WORK ORDER: Could you reproduce, word for word, everything below from the line containing "Johannesburg & omgeving (55, 2368)" down to the line containing "21 (195, 260)", with both of those lines included and no others?

DATASET START

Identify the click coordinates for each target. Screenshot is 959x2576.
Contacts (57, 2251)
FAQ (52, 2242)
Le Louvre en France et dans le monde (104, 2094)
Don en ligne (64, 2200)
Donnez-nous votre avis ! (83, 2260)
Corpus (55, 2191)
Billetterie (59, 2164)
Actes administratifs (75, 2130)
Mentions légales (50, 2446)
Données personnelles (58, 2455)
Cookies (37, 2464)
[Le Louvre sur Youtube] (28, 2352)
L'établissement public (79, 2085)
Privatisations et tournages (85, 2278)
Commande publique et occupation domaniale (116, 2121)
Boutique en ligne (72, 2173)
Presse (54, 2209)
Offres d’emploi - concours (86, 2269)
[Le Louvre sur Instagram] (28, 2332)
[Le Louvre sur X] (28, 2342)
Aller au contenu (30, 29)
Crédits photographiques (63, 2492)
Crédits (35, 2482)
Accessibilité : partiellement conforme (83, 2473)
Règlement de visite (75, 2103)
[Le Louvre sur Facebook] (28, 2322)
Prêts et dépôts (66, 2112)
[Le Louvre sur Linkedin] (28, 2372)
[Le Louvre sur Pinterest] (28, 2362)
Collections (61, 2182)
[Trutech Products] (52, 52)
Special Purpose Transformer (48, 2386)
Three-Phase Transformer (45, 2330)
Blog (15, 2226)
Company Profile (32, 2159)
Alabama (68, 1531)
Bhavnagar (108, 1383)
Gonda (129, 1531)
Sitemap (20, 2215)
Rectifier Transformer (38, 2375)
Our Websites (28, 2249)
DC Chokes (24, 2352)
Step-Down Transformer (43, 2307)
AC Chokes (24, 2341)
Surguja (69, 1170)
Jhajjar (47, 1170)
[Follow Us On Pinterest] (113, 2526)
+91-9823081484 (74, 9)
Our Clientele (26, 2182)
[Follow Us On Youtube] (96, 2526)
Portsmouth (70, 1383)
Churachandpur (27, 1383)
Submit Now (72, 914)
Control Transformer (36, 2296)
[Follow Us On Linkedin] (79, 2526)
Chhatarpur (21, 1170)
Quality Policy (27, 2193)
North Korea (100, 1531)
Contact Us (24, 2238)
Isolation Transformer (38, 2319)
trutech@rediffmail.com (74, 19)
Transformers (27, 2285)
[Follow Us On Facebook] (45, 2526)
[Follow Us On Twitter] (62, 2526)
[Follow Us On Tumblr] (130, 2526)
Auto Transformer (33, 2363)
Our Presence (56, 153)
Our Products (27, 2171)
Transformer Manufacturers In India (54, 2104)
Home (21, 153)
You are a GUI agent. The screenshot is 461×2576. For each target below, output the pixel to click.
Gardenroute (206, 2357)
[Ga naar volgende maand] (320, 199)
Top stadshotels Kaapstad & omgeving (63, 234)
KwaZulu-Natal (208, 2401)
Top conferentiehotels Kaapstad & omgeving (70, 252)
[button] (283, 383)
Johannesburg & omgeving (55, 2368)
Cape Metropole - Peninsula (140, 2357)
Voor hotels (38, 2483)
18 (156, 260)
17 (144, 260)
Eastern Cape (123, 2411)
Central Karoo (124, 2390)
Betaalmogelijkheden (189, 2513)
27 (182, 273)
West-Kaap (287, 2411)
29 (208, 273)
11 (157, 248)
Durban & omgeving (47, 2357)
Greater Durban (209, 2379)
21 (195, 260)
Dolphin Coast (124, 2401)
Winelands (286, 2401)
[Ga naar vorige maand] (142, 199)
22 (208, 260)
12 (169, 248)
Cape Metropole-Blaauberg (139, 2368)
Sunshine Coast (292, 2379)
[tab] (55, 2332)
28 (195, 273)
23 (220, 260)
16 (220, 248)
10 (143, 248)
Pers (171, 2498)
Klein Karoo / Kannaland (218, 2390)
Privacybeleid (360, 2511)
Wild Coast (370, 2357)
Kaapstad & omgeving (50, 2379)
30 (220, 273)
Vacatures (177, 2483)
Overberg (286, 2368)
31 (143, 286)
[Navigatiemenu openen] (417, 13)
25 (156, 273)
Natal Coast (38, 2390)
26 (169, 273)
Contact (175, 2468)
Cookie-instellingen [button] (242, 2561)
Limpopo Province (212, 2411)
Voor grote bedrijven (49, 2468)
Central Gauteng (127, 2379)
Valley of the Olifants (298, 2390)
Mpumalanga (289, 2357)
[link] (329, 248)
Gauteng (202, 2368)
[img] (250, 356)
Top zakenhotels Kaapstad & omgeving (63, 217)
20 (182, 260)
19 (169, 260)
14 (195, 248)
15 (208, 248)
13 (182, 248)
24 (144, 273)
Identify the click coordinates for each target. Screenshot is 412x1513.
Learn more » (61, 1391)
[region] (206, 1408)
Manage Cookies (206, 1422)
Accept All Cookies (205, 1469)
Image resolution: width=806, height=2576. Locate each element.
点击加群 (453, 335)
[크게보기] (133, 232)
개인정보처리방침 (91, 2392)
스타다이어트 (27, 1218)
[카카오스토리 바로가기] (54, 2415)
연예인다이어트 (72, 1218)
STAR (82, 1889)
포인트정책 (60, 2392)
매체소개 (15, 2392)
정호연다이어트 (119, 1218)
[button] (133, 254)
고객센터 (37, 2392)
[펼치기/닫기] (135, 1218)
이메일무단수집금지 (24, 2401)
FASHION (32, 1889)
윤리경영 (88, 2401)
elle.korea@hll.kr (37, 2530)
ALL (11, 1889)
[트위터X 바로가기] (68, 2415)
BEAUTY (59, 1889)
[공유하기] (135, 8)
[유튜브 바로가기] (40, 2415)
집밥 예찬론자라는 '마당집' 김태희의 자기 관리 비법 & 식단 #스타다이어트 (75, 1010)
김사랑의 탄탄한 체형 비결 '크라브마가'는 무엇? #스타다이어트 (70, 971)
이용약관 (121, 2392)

DATASET END

EXERCISE SOLUTION:
Johannesburg & omgeving (55, 2368)
Cape Metropole - Peninsula (140, 2357)
Voor hotels (38, 2483)
18 (156, 260)
17 (144, 260)
Eastern Cape (123, 2411)
Central Karoo (124, 2390)
Betaalmogelijkheden (189, 2513)
27 (182, 273)
West-Kaap (287, 2411)
29 (208, 273)
11 (157, 248)
Durban & omgeving (47, 2357)
Greater Durban (209, 2379)
21 (195, 260)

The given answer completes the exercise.